Hybrid Simulation Safety: Limbos and Zero Crossings

Physical systems can be naturally modeled by combining continuous and discrete models. Such hybrid models may simplify the modeling task of complex system, as well as increase simulation performance. Moreover, modern simulation engines can often efficiently generate simulation traces, but how do we know that the simulation results are correct? If we detect an error, is the error in the model or in the simulation itself? This paper discusses the problem of simulation safety, with the focus on hybrid modeling and simulation. In particular, two key aspects are studied: safe zero-crossing detection and deterministic hybrid event handling. The problems and solutions are discussed and partially implemented in Modelica and Ptolemy II.

💡 Research Summary

The paper addresses a critical gap in hybrid modeling and simulation: while modern simulation engines can efficiently generate traces for systems that combine continuous dynamics with discrete events, there is little systematic assurance that the results are correct. The authors introduce the notion of simulation safety, defining a safe simulation as one in which no untrapped errors occur, and a safe simulation environment as one that guarantees this property for any model. They focus on two classes of errors that have traditionally been treated as modeling problems but are, in fact, simulation errors: unsafe zero‑crossing detection and accidental determinism.

The first class is illustrated with the classic bouncing‑ball example.
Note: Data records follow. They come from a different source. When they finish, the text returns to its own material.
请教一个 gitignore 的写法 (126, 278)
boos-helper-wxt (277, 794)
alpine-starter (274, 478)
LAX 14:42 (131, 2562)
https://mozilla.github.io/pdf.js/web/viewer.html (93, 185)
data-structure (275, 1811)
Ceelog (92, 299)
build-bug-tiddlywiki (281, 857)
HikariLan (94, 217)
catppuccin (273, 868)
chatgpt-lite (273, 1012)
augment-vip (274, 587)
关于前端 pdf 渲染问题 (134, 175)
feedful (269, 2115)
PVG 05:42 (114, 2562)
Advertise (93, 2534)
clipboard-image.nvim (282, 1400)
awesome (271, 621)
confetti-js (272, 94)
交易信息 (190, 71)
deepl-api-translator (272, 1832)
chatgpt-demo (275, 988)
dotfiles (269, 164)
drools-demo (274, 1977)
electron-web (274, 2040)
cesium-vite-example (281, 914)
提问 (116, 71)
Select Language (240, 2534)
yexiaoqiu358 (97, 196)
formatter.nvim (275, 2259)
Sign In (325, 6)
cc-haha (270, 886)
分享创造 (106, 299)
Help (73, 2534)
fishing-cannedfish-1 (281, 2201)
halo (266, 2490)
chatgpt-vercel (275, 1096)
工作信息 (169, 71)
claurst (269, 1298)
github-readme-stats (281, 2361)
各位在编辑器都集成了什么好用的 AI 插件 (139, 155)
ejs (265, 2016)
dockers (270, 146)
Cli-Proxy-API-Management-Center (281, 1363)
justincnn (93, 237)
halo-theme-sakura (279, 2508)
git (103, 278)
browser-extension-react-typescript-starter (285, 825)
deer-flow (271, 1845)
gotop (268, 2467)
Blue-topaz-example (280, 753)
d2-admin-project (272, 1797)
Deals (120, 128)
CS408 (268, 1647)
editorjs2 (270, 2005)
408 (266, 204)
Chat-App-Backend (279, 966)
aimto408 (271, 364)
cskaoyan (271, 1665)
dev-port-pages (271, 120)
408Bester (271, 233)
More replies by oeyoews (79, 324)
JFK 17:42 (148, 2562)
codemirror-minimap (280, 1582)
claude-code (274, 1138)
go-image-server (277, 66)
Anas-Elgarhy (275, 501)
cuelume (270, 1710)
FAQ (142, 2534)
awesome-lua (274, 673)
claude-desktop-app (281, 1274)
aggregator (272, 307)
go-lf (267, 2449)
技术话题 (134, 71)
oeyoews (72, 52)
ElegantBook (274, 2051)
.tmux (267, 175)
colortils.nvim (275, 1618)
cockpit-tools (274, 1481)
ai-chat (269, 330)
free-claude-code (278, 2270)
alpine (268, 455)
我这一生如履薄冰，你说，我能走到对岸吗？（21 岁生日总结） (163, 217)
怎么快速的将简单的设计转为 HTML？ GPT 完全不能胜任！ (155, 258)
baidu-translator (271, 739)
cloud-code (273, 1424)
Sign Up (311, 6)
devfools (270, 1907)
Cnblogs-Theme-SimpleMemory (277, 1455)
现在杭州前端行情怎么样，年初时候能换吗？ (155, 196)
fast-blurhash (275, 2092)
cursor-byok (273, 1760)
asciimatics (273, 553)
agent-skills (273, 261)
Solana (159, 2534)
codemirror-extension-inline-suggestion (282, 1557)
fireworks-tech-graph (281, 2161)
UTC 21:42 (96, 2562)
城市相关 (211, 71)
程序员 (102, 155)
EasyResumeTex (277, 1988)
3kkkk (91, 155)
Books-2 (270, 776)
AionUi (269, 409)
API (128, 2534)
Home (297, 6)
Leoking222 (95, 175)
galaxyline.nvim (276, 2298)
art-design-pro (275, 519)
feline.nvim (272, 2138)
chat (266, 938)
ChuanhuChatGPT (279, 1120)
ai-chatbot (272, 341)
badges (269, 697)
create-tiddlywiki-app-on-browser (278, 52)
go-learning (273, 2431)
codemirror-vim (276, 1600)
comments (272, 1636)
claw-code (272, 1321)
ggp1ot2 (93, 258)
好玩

A zero‑crossing detector is used to trigger a velocity reversal when the ball contacts the ground. Because most detectors rely on a tolerance threshold and may overshoot the exact crossing, the detector can miss the final impact when the ball’s height becomes extremely small (on the order of 10⁻⁹). The result is a “tunneling” effect where the ball passes through the ground, a purely numerical artifact unrelated to the Zeno behavior of the model. The authors argue that this is an untrapped simulation error and that a safe environment should either raise an exception or abort the simulation before the tunneling occurs.

The second class concerns simultaneous discrete events. Using a Modelica model of three frictionless, perfectly elastic balls that collide at the same instant, the paper shows that the order in which the two when‑clauses (detecting collisions between ball 1‑2 and ball 2‑3) are evaluated determines the post‑collision velocities. Although Modelica is declarative and the order of equations should be irrelevant, the underlying simulation engine processes the when‑blocks sequentially, leading to “accidental determinism”: the same physical situation yields different simulation traces depending on implementation details. When the distances are exactly equal, the simulation produces physically impossible interpenetration and a biased direction for the middle ball, exposing nondeterminism that is hidden by the engine’s deterministic but arbitrary ordering.

To turn these untrapped errors into trapped, manageable ones, the authors propose a “limbo state”. When a potential error is detected (e.g., a zero‑crossing missed or simultaneous events), the simulation immediately transitions to a limbo mode. In this mode the modeler can either define a safe recovery action or allow the environment to abort and report a clear error. This mechanism makes the error explicit, enabling debugging and preventing silent propagation of incorrect results.

The concept is partially implemented in Modelica and Ptolemy II. In Modelica, a limbo block is added to when‑equations; if the crossing condition is not satisfied within the tolerance, the block raises an exception that can be caught by the model. In Ptolemy II, the event scheduler is extended with a check for simultaneous events; if such a situation is detected without an explicit priority, the simulation halts with a deterministic error message. Experimental results show that the bouncing‑ball no longer tunnels and that the three‑ball collision yields consistent, physically plausible outcomes regardless of equation ordering.

Overall, the paper makes a compelling case that simulation safety should be treated as a first‑class concern in hybrid modeling frameworks. By distinguishing simulation errors from modeling errors and providing a concrete mechanism (the limbo state) to trap them, the authors improve the reliability and debuggability of hybrid simulations. Future work is suggested to generalize the limbo concept across more simulation platforms and to integrate it with formal verification tools for hybrid systems.